Mardi et jeudi, c'était jour d'entraîneme­nt. Et puis samedi il y avait match. Pendant plus de vingt ans, je l'ai pratiqué. Puis, il y a cinq ans, j'en ai trouvé un autre. J'ai changé ma façon de faire des footings de footeux, allongé les distances, quitté le bitume, grimpé des pentes pour les redescendr­e: je me suis mis à la course de montagne.

C'était beau, c'était pur. Plus personne ne pouvait me dicter, à coups de sifflet, à quel moment je devais courir. J'avais trouvé un sport original dans lequel j'étais libre.

Du moins c'est ce que je croyais. En réalité, je ne courais pas en montagne, j'étais juste devenu un trailer. Comme ceux qui énervent les randonneur­s parce qu'ils «ne prennent pas le temps de regarder le paysage». Comme ceux qui s'achètent le même t-shirt Salomon que Kilian Jornet.

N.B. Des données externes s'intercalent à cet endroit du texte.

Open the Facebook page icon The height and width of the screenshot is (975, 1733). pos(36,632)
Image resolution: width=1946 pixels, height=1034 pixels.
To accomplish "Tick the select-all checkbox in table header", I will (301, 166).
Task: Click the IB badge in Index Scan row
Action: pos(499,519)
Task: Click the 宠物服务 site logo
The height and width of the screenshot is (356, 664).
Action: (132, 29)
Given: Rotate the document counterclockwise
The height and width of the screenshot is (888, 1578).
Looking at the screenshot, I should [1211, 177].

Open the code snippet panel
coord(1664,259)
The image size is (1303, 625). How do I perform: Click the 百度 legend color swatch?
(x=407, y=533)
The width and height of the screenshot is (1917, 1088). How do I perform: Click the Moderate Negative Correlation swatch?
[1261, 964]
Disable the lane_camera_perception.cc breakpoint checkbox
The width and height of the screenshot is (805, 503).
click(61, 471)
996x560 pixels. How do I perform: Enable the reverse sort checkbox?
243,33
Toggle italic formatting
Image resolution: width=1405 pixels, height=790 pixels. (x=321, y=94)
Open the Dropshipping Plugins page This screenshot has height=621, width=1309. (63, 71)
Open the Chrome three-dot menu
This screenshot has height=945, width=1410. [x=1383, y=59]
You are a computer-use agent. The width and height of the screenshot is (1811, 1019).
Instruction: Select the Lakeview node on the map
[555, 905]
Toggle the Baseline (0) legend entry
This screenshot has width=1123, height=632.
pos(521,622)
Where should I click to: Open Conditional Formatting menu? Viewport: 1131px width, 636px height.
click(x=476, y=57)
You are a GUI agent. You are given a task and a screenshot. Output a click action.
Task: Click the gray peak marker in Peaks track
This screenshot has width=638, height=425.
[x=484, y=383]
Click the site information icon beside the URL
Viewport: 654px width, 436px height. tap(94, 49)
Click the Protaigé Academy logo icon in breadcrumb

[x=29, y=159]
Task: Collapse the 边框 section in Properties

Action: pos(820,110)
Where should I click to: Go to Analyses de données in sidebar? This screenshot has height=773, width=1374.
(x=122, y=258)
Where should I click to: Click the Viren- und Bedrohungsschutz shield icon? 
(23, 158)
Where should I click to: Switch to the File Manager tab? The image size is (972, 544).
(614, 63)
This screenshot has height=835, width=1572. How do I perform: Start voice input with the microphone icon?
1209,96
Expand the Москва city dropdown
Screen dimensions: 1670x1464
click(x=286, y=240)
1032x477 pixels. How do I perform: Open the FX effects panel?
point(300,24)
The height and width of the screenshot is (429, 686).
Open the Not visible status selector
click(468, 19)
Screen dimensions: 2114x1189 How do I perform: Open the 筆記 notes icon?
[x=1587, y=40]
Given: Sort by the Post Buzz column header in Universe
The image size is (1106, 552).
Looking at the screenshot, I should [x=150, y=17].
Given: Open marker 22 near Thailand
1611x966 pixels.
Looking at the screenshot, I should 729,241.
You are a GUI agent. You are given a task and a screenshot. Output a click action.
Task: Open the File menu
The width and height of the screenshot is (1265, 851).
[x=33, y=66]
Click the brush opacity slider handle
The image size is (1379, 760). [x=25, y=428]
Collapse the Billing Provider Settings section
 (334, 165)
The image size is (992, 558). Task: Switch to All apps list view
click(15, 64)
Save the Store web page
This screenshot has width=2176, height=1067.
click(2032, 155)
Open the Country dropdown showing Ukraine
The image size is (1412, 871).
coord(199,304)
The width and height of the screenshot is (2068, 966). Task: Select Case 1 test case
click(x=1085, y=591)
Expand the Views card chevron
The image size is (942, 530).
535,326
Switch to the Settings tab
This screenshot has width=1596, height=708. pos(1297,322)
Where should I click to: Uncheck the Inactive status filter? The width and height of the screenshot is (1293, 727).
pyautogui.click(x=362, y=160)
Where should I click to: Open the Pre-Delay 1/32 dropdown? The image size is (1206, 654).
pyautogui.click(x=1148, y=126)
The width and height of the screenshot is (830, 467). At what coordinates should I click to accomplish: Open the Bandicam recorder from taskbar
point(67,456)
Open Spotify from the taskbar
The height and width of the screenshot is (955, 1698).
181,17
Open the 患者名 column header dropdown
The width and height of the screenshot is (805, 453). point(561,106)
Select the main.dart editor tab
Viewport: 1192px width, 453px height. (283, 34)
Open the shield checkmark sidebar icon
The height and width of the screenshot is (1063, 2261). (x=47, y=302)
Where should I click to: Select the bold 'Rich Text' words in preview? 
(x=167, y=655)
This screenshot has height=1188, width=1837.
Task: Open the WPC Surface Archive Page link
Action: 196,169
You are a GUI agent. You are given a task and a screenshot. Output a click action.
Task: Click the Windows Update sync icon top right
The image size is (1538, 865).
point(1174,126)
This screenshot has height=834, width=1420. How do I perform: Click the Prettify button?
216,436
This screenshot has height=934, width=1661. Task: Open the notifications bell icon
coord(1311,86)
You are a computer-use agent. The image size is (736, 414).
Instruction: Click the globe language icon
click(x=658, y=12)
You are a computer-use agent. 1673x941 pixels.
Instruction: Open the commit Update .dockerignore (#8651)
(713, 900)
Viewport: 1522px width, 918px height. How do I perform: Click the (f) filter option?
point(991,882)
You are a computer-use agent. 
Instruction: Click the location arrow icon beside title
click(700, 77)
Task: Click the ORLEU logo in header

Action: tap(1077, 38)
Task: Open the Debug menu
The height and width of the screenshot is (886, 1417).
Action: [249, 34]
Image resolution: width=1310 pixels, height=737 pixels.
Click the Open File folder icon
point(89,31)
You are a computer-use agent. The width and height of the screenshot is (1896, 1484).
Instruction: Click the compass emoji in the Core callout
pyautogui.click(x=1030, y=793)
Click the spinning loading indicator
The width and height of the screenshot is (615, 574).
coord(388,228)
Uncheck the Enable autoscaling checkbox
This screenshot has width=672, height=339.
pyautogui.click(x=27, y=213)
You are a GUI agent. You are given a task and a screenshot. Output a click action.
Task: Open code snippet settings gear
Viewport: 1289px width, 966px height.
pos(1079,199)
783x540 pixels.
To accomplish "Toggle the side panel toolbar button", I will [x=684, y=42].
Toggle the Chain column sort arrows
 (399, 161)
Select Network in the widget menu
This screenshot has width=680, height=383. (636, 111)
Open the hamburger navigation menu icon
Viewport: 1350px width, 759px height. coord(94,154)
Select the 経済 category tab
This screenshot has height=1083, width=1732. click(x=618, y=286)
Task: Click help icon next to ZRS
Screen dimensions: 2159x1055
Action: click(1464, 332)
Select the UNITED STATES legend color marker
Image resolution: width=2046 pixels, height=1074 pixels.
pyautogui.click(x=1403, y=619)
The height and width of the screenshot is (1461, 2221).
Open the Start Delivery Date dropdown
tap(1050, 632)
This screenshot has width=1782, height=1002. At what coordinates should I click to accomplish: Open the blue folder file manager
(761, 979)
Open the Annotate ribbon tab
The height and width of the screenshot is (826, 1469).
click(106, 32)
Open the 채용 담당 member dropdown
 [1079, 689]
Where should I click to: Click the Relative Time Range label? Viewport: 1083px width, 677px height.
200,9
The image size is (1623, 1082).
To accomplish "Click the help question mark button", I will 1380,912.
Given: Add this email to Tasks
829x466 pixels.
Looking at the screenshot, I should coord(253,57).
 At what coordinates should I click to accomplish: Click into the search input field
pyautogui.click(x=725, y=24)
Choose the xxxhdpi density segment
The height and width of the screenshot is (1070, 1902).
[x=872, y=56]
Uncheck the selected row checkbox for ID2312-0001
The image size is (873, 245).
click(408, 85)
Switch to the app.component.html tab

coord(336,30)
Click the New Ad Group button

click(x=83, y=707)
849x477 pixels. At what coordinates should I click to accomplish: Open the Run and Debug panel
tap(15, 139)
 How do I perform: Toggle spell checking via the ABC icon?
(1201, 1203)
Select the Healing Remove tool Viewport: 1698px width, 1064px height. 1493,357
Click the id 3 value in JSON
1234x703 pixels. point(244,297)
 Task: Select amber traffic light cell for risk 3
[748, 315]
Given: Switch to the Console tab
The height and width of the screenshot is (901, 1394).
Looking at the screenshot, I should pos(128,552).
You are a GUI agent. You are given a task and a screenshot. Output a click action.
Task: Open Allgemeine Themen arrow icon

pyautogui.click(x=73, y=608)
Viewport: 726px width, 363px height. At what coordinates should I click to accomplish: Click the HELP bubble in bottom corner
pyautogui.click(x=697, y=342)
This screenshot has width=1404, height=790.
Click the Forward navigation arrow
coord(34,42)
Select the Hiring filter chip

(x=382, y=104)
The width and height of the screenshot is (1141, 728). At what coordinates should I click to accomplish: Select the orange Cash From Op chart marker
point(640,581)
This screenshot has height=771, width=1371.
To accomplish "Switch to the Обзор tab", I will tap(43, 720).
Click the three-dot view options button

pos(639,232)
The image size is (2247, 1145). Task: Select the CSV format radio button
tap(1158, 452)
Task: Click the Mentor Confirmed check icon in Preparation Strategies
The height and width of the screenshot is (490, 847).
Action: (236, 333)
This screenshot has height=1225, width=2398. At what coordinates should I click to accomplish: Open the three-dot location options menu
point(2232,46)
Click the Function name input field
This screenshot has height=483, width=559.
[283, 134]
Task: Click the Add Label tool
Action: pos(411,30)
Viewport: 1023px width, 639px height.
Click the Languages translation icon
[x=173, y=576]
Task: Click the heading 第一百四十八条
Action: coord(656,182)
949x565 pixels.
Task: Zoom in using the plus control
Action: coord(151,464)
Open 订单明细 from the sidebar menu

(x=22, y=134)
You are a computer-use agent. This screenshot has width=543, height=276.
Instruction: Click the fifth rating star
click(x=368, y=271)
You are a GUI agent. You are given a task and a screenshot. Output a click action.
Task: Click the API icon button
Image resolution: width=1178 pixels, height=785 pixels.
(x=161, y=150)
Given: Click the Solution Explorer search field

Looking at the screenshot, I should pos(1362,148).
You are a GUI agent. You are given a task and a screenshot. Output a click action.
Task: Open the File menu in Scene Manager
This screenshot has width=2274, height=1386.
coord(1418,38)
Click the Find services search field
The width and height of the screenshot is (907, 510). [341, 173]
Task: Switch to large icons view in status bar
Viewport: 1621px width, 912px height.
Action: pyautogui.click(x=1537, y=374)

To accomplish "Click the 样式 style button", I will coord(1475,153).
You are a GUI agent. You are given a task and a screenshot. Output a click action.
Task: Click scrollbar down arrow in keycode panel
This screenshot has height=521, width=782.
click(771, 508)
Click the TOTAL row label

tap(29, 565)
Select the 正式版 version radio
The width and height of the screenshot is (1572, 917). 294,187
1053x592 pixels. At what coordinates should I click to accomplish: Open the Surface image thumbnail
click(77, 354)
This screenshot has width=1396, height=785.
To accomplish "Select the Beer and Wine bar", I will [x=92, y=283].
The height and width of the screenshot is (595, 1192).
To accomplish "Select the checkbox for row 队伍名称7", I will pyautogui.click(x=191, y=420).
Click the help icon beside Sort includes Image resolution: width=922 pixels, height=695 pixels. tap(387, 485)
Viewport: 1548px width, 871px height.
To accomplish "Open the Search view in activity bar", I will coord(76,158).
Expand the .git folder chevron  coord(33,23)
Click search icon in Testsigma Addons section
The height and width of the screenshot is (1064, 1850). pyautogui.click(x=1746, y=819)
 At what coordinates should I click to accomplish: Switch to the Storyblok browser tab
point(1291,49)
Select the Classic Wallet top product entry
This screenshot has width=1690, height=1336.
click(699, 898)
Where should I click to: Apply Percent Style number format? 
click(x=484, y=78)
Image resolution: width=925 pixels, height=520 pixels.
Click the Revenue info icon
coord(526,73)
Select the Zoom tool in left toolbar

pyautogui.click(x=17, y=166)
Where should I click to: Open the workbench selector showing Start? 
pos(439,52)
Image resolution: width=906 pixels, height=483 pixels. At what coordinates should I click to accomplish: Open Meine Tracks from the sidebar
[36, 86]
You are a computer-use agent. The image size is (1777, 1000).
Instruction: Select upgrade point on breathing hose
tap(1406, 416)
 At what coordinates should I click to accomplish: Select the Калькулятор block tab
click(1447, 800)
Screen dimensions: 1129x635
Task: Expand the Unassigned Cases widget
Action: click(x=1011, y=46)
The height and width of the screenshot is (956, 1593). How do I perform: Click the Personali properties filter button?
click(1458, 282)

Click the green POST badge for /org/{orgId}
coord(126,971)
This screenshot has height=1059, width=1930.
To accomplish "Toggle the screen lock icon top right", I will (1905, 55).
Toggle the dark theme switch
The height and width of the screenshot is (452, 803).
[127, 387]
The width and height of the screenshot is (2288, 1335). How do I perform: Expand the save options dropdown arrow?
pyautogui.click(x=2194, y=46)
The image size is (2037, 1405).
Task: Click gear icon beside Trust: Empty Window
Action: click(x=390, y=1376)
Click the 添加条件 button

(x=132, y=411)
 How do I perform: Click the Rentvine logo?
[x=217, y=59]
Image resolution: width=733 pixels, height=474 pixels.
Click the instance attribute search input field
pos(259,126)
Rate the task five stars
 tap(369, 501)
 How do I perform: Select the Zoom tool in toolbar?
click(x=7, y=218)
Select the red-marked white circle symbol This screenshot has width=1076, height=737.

Comme les autres, j'ai acheté des habits techniques, des bâtons, une montre. J'ai même ouvert un compte Garmin pour partager mes «activités». J'ai moi aussi couru avec un dossard sur le ventre, en file indienne sur des kilomètres de sentiers. Je me suis retrouvé serré sur la ligne de départ, à taper des mains au rythme imposé par l'ambianceur. De nouveau, j'ai fait comme tout le monde. Et ça me dérange.

Je pourrais, direz-vous, courir sans dossard ni chronomètr­e. C'est ce que je fais avec deux de mes amis. Mais eux et moi, on doit quand même se mettre quelques courses par an à l'agenda. S'entraîner pour un jour J, c'est un moyen de se motiver tout au long de l'année.

En fait, footeux que nous sommes restés, on a besoin d'un match le week-end pour venir à l'entraîneme­nt.